# EXTRACTED DATA

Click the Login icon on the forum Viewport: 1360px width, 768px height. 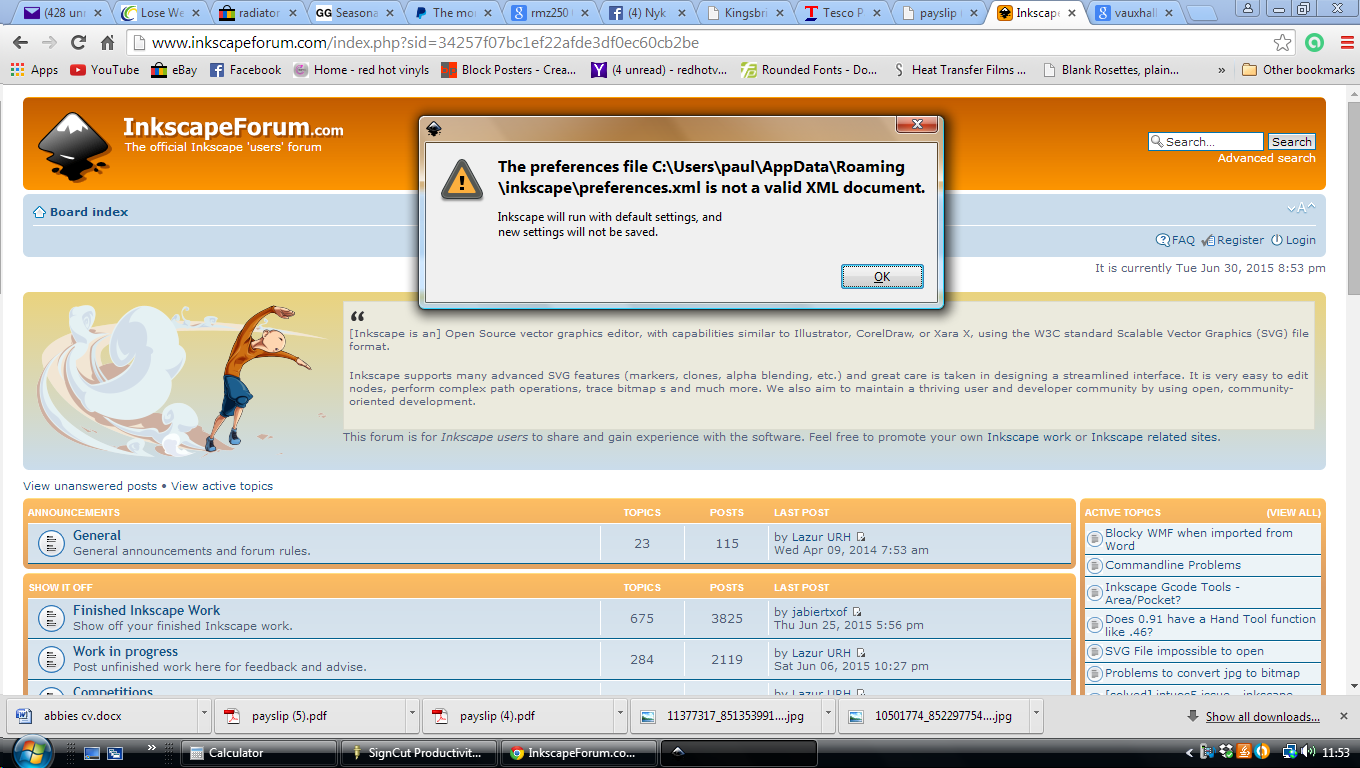1276,240
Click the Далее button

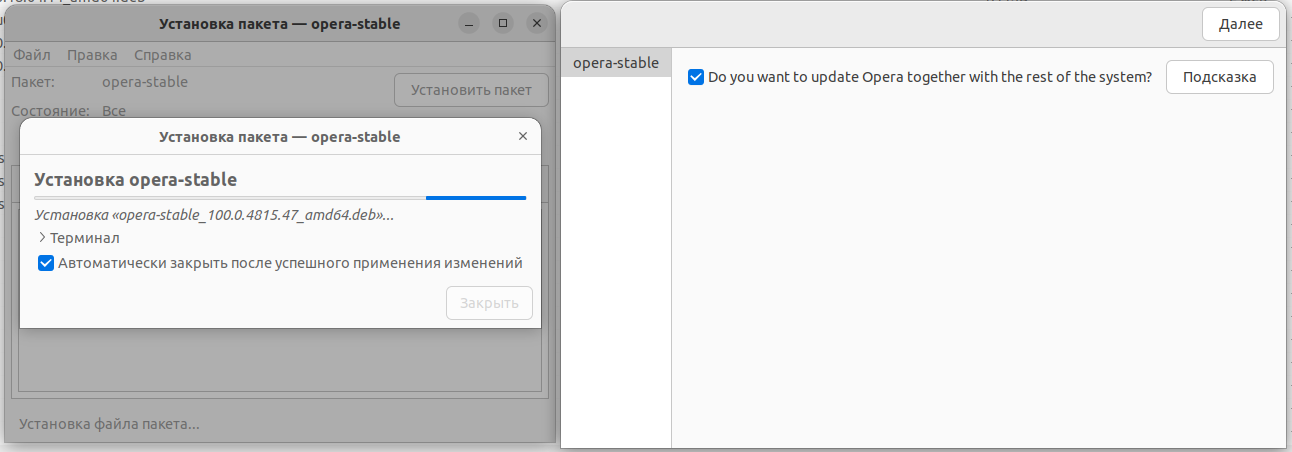pos(1240,25)
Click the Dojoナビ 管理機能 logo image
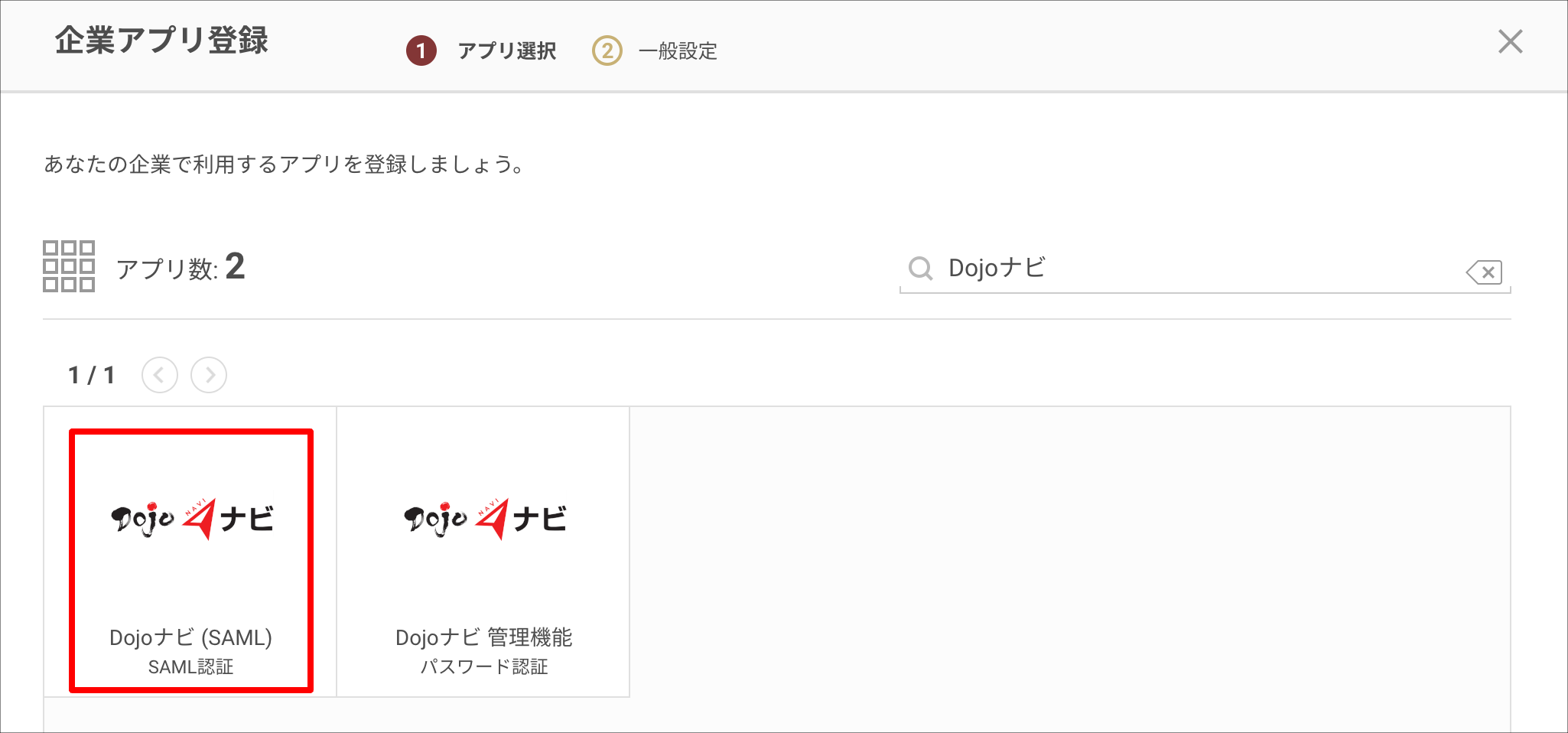The width and height of the screenshot is (1568, 733). click(x=485, y=519)
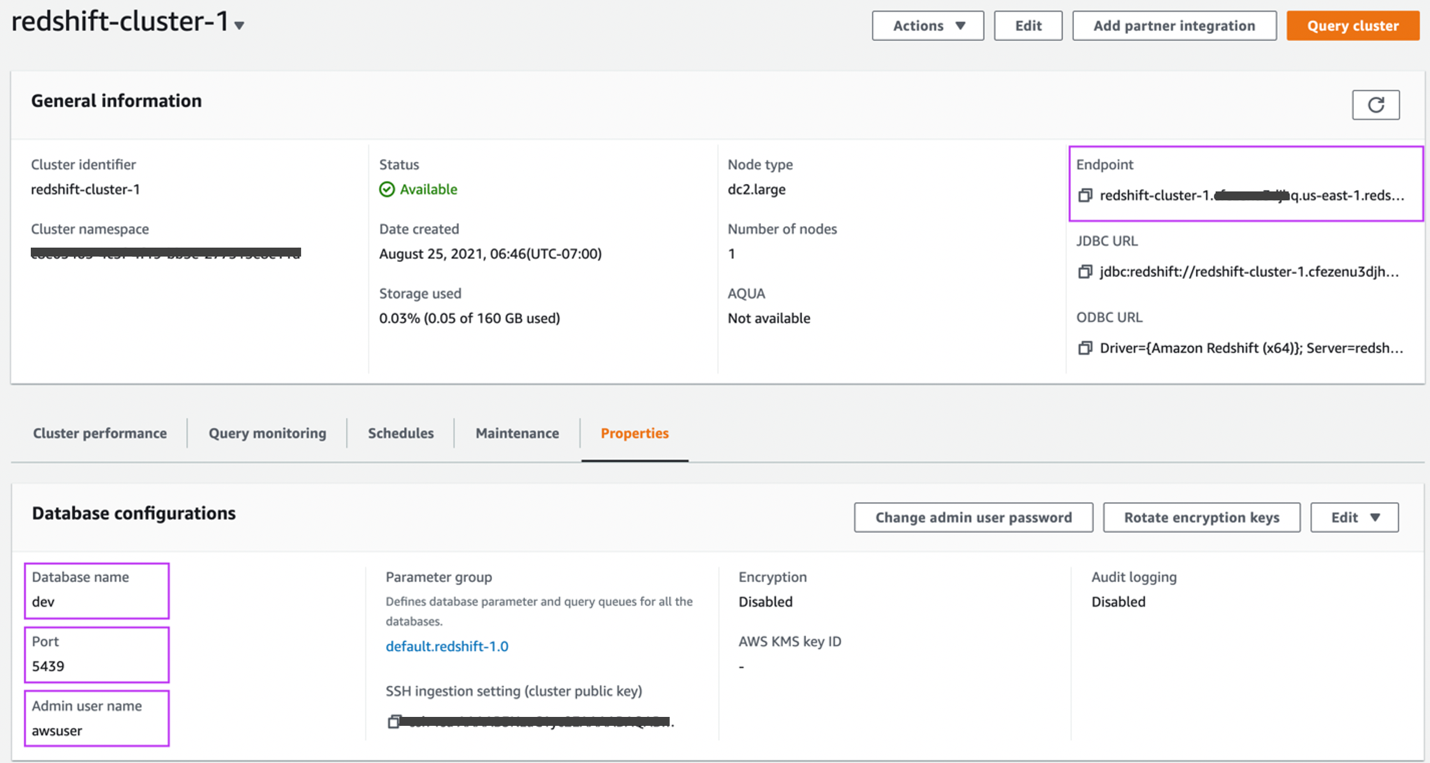Viewport: 1430px width, 763px height.
Task: Open the default.redshift-1.0 parameter group link
Action: coord(447,646)
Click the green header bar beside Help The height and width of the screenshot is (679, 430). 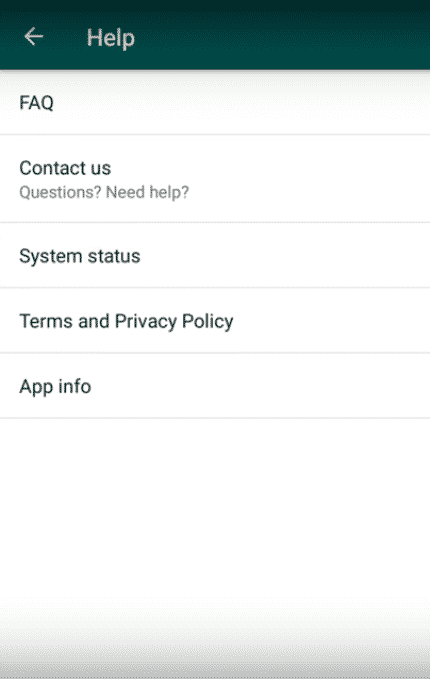[281, 37]
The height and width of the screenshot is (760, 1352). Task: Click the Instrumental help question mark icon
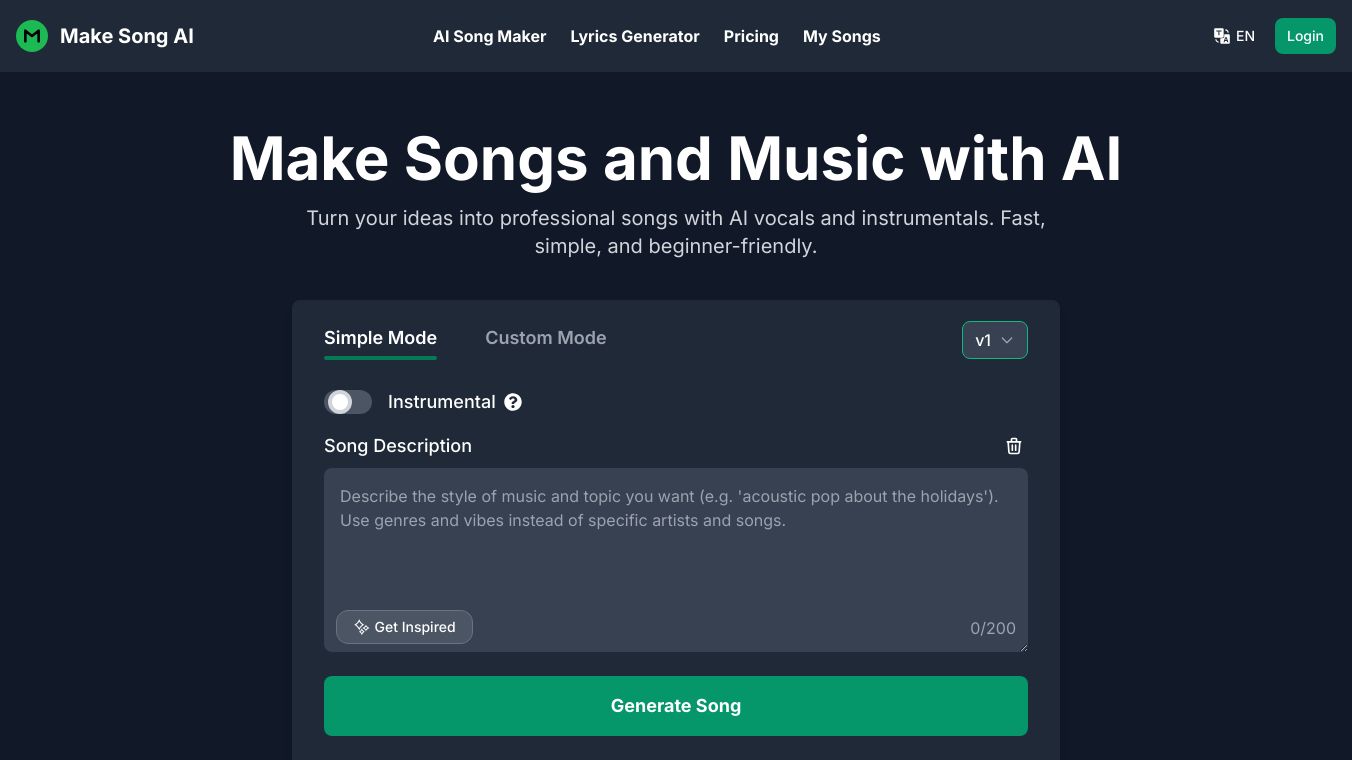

# PROBLEM
Could you write out the data from the line with "Click the Далее button" to the line with "Action: coord(447,646)", both lines included, leaving the pictures out?

# WRITTEN ANSWER
Click the Далее button

pos(1240,25)
Click the Dojoナビ 管理機能 logo image
The width and height of the screenshot is (1568, 733). click(x=485, y=519)
Viewport: 1430px width, 763px height.
Task: Open the default.redshift-1.0 parameter group link
Action: coord(447,646)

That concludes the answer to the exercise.